REQUIREMENTS.
Transcribe the part of the Sumner Tunnel article below from "One technique officials" to "remain in service.", keeping every word and punctuation mark unchanged.

SELECTION.
──────────
The megaproject, which might have fallen off the radar of some commuters over the past month during the unprecedented 30-day Orange Line shutdown, remains on schedule in its 11th week of 36 planned weekend closures.

"This was a little bit of a sleeper over the summer on account of the excitement going on with the Orange Line, but the Sumner Tunnel has been chugging along," Highway Administrator Jonathan Gulliver told the Department of Transportation's board. "For the most part, this project has been going very well. Traffic has settled in, which is something we expected, that after a couple of weekends, people would get used to this being closed. They understand where they need to go to avoid the closure and get to where they need to go efficiently."

"Work is getting done, and they're keeping on schedule and a little bit ahead in some areas," he added. "So far, this is going very well for us."

One technique officials deployed is the use of a "priority lane" at Logan International Airport, which Gulliver said flushes traffic straight through the airport's roadways into the Ted Williams Tunnel while the Sumner -- a major connector linking the airport and points west -- is offline.

"At the outset, if you're driving by, it looks like a lane drop, it looks like we're removing capacity. But what we're actually doing is providing priority to move traffic out of the airport so that it will not back up onto connecting roadways in East Boston and it actually keeps those other lanes flowing," Gulliver said. "It's been incredibly effective, and we're going to continue to use it throughout."

Officials warned this year that the 87-year-old tunnel carrying traffic westbound from East Boston to downtown is in a state of "disrepair" and needs extensive work to remain in service.

The project will close the tunnel from Friday night through Monday morning for about another two dozen upcoming weekends, though it will remain open several weekends in that span involving holidays, followed by four continuous months next year and another series of weekends in late 2023.
──────────
INFORMATION PROVIDED.
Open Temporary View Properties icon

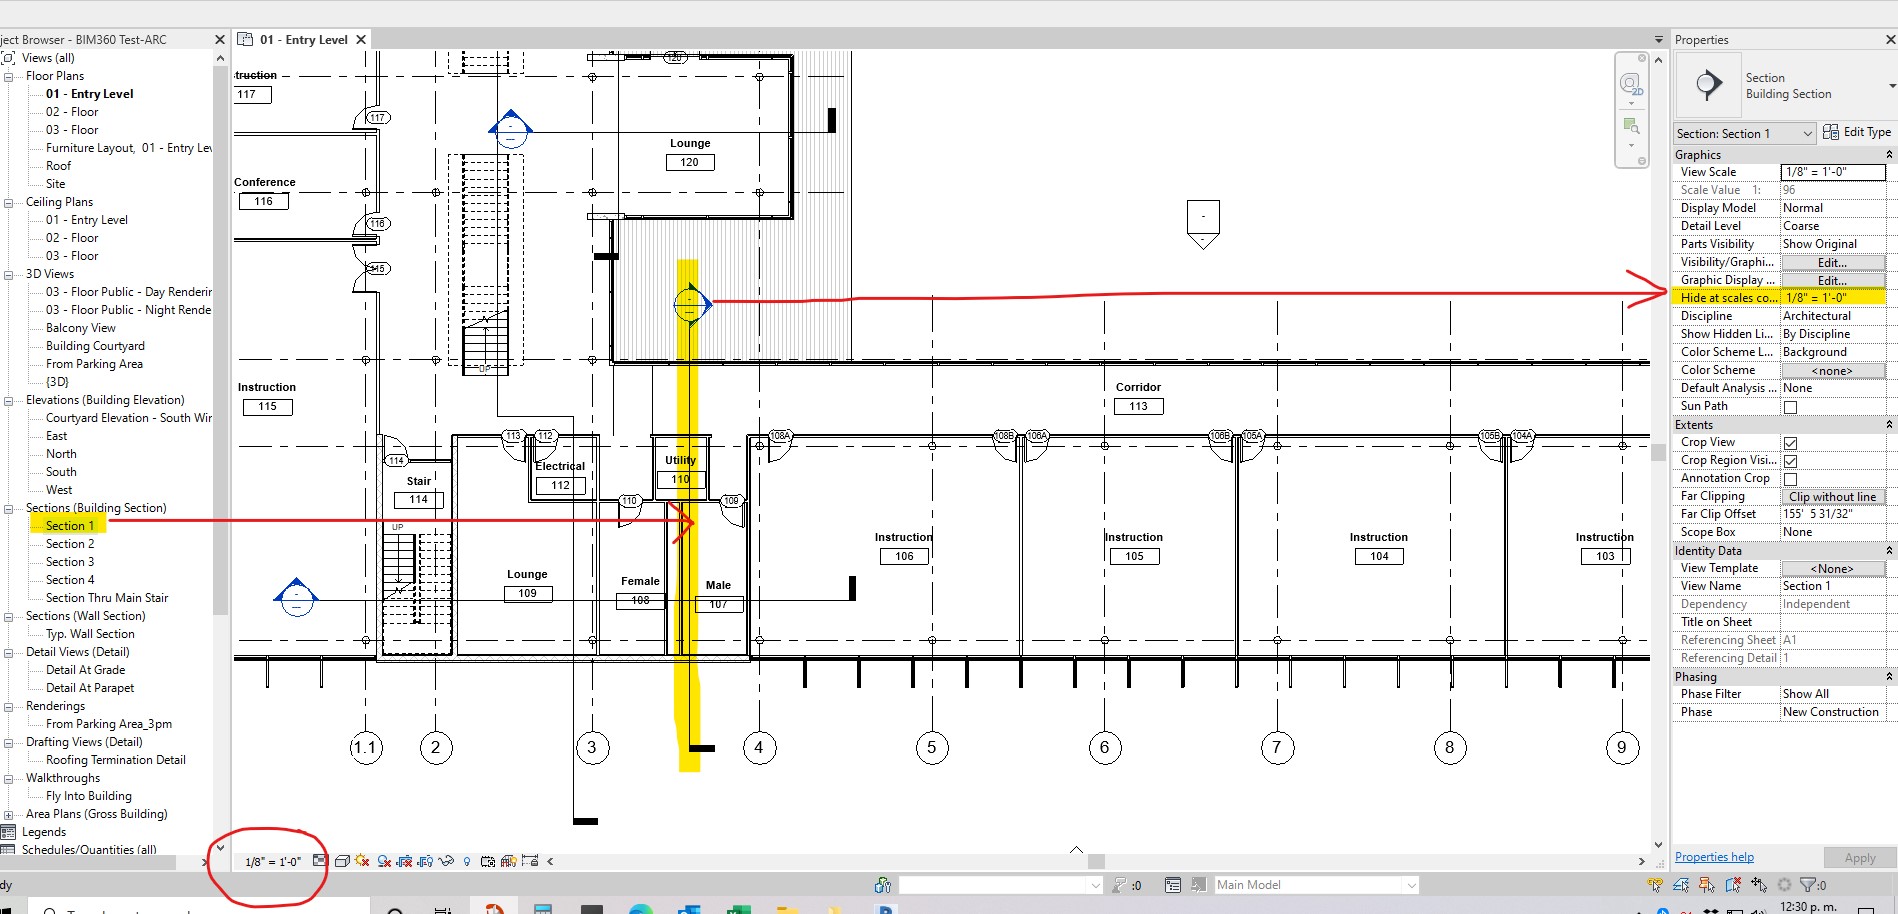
──────────
RESULT BELOW.
One technique officials deployed is the use of a "priority lane" at Logan International Airport, which Gulliver said flushes traffic straight through the airport's roadways into the Ted Williams Tunnel while the Sumner -- a major connector linking the airport and points west -- is offline.

"At the outset, if you're driving by, it looks like a lane drop, it looks like we're removing capacity. But what we're actually doing is providing priority to move traffic out of the airport so that it will not back up onto connecting roadways in East Boston and it actually keeps those other lanes flowing," Gulliver said. "It's been incredibly effective, and we're going to continue to use it throughout."

Officials warned this year that the 87-year-old tunnel carrying traffic westbound from East Boston to downtown is in a state of "disrepair" and needs extensive work to remain in service.